• [Exercise instructions]
Below are entries; output exactly the lines from the one with "https://doi.org/10.1016/j.clinbiochem.2009.06.009 (42, 705)" to the one with "https://doi.org/10.1038/s41424-018-0031-6 (37, 1070)", both included, and nothing else.

-- Opening Marker --

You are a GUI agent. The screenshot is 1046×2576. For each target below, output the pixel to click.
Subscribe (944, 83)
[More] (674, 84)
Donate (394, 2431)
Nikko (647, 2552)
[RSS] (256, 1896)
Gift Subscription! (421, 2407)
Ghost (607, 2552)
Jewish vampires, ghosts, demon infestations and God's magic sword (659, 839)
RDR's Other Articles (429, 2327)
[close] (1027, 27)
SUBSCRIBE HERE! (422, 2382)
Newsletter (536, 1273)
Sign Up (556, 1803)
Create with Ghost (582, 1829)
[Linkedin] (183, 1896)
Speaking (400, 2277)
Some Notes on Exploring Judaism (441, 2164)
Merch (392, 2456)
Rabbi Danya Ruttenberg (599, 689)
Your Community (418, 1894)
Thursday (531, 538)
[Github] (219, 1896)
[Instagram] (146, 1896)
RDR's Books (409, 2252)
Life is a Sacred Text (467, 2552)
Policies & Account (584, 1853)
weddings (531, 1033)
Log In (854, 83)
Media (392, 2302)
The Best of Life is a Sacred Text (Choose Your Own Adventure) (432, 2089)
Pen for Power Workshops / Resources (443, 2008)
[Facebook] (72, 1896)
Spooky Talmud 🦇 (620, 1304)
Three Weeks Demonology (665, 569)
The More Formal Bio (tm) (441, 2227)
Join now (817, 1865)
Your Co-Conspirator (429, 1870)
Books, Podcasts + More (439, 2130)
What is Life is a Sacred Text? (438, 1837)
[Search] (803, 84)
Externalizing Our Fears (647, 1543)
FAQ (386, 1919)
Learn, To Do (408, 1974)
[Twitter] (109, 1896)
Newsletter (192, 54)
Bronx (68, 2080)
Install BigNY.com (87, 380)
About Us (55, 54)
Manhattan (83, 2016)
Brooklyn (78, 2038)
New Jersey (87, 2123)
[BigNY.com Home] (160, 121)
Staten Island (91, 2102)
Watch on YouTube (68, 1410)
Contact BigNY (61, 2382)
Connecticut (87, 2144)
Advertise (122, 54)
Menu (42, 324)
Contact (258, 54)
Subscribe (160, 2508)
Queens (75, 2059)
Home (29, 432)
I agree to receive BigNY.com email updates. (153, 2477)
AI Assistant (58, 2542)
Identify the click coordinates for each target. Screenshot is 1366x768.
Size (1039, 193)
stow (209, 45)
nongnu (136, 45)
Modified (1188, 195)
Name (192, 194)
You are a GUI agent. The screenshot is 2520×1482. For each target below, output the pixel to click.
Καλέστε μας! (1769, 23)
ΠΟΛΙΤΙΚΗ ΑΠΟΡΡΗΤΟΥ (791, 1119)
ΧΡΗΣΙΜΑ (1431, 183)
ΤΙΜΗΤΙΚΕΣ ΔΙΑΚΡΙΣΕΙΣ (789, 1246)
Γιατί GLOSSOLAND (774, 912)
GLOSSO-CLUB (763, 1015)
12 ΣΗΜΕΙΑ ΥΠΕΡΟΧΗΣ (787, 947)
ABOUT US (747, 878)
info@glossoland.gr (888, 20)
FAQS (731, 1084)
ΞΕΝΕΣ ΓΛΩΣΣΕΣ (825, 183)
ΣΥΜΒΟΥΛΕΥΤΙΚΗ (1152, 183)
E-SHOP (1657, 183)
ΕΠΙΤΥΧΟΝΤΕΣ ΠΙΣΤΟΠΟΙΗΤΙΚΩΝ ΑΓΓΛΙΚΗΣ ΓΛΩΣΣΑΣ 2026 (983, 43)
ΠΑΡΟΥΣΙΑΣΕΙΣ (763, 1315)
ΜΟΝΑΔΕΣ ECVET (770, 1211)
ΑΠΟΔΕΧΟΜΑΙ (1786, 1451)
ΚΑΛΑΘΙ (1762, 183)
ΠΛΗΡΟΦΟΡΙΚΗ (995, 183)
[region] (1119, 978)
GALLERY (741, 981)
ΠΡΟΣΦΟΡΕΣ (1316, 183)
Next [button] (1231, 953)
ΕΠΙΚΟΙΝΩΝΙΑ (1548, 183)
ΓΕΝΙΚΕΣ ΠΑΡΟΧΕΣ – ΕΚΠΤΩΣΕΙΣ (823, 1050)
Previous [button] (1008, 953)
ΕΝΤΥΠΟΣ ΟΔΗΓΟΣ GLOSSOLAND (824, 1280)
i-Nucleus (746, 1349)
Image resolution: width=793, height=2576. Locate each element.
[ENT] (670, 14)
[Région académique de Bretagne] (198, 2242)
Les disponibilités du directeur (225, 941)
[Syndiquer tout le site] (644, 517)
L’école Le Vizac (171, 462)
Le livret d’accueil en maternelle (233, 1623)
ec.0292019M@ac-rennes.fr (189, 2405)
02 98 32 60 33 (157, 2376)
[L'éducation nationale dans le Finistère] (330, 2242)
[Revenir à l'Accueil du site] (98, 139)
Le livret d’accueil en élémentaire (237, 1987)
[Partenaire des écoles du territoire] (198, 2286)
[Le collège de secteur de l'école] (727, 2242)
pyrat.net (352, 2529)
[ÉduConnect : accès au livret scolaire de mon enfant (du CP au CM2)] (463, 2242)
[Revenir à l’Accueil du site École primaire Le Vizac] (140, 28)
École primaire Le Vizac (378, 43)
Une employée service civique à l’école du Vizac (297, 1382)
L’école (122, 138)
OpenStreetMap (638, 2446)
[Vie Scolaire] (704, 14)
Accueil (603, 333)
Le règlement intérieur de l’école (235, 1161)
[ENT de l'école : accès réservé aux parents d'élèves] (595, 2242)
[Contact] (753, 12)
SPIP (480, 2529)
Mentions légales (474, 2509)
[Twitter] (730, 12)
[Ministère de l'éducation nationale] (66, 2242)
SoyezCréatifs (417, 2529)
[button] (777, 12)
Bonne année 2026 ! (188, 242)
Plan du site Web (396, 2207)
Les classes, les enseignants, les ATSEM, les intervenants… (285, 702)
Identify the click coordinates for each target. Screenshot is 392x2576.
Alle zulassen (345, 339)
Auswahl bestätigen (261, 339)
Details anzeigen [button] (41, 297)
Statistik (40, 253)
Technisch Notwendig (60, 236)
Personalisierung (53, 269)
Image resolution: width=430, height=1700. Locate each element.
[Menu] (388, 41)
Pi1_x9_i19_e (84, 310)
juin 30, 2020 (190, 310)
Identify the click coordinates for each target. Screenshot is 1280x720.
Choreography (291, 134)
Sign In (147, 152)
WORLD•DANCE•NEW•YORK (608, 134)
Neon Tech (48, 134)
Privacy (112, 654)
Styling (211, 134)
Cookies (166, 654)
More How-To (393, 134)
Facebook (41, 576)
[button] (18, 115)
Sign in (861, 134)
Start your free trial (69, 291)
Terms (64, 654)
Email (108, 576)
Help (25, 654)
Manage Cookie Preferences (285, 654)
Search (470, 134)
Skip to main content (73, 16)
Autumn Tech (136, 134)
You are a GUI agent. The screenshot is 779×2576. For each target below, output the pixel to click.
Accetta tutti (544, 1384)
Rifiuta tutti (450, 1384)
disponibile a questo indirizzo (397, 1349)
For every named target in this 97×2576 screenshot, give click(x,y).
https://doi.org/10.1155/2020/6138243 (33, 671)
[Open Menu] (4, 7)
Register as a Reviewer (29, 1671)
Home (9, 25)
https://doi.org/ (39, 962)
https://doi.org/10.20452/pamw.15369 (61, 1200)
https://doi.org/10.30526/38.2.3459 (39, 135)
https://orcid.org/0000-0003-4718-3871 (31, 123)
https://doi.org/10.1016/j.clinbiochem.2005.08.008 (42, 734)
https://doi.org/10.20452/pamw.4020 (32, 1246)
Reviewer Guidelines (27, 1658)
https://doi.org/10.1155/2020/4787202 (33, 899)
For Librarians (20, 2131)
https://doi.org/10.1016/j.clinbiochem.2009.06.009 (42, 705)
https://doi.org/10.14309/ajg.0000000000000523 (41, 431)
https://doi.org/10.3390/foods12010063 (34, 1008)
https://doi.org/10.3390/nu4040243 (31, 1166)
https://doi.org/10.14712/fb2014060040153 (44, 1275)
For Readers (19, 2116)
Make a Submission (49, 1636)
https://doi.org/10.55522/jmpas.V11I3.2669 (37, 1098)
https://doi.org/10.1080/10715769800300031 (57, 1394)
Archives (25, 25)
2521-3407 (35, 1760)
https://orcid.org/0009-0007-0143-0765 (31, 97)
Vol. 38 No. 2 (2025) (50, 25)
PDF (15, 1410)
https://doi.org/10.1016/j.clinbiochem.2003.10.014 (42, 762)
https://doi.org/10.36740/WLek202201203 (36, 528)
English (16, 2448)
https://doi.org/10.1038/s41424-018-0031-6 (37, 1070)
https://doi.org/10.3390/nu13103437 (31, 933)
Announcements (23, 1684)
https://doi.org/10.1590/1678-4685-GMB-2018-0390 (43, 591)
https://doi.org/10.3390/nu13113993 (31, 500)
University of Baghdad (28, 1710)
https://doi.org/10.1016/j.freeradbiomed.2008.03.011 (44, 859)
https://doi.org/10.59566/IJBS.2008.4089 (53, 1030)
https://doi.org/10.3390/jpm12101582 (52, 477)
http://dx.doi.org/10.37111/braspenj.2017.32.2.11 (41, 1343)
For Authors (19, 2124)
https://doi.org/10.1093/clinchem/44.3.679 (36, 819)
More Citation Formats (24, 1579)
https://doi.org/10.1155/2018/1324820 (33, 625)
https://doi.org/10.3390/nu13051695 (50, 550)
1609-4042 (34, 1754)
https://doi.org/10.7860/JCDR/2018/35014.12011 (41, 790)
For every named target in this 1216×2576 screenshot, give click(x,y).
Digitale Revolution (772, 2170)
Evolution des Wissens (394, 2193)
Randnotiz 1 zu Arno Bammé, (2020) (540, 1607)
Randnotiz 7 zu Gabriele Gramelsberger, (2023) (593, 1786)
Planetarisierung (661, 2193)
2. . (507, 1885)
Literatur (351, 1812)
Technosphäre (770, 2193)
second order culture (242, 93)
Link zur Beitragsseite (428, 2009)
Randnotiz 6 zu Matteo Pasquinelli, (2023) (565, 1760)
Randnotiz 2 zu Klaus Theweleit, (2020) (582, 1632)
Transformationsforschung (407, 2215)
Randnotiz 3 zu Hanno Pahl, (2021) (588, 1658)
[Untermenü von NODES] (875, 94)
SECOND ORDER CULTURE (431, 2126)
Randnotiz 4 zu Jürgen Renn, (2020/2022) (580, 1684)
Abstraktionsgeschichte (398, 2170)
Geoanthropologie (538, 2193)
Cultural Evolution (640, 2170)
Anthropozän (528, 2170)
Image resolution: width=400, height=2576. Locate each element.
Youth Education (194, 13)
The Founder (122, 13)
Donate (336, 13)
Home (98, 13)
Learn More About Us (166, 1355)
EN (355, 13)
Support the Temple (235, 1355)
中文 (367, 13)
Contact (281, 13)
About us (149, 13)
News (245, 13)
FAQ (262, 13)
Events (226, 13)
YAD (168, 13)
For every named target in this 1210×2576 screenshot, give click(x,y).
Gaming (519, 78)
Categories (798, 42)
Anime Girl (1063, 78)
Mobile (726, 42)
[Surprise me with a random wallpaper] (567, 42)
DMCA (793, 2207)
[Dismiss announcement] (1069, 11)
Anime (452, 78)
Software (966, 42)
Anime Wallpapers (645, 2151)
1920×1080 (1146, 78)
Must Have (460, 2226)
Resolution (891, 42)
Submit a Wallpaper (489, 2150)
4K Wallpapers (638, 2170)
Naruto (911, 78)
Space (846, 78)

-- Closing Marker --

• [Response to this task]
https://doi.org/10.1016/j.clinbiochem.2009.06.009 (42, 705)
https://doi.org/10.14309/ajg.0000000000000523 (41, 431)
https://doi.org/10.3390/foods12010063 (34, 1008)
https://doi.org/10.3390/nu4040243 (31, 1166)
https://doi.org/10.14712/fb2014060040153 (44, 1275)
For Readers (19, 2116)
Make a Submission (49, 1636)
https://doi.org/10.55522/jmpas.V11I3.2669 (37, 1098)
https://doi.org/10.1080/10715769800300031 (57, 1394)
Archives (25, 25)
2521-3407 (35, 1760)
https://orcid.org/0009-0007-0143-0765 (31, 97)
Vol. 38 No. 2 (2025) (50, 25)
PDF (15, 1410)
https://doi.org/10.1016/j.clinbiochem.2003.10.014 (42, 762)
https://doi.org/10.36740/WLek202201203 (36, 528)
English (16, 2448)
https://doi.org/10.1038/s41424-018-0031-6 (37, 1070)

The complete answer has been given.